**Task details**: Retype the following records exactly and exclude the pictures.

**Material for this exercise**:
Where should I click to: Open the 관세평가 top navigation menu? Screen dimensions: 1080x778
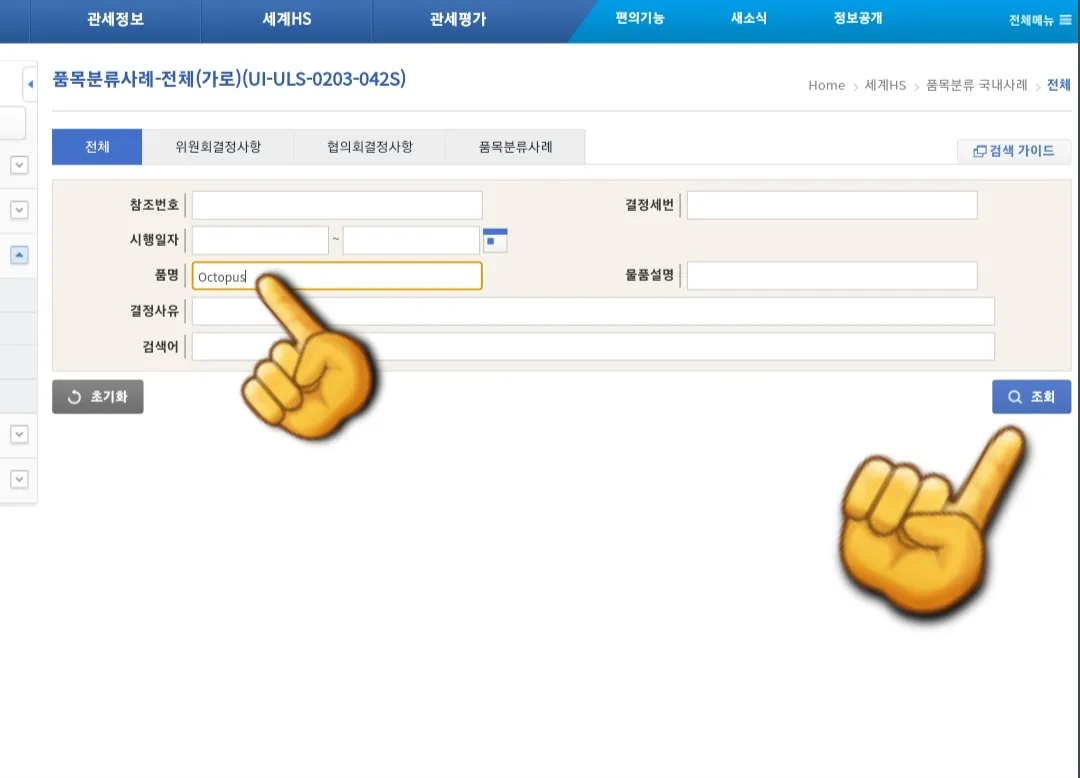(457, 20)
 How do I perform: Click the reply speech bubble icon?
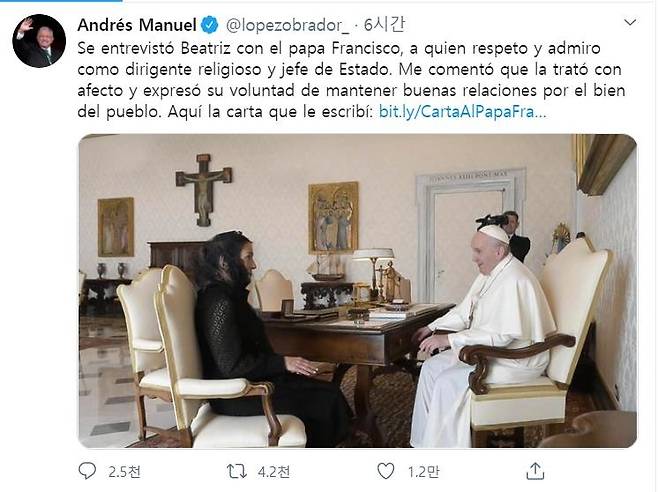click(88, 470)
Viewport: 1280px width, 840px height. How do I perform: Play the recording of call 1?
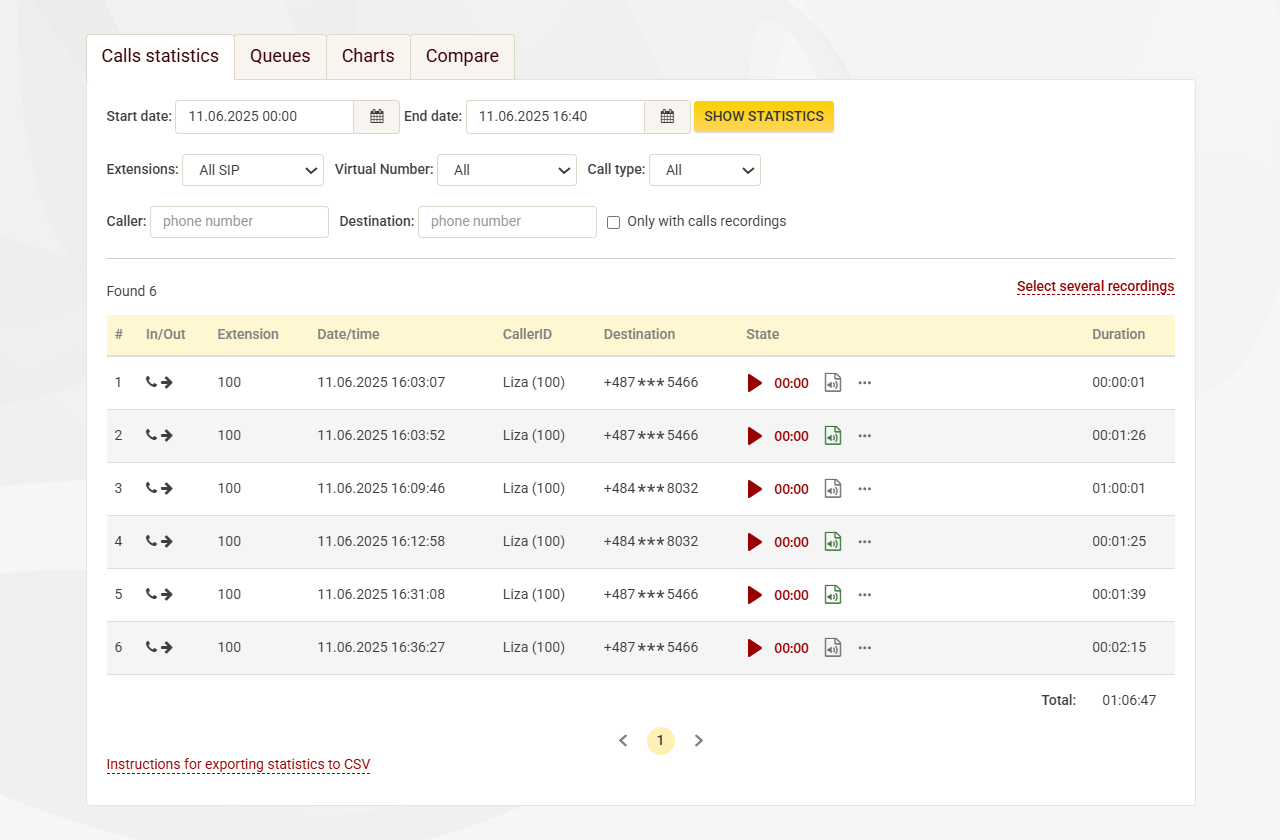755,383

**Reply to the task**:
Where should I click to: Open the 관세평가 top navigation menu? Screen dimensions: 1080x778
(457, 20)
 How do I perform: Click the reply speech bubble icon?
click(88, 470)
Viewport: 1280px width, 840px height. How do I perform: Play the recording of call 1?
755,383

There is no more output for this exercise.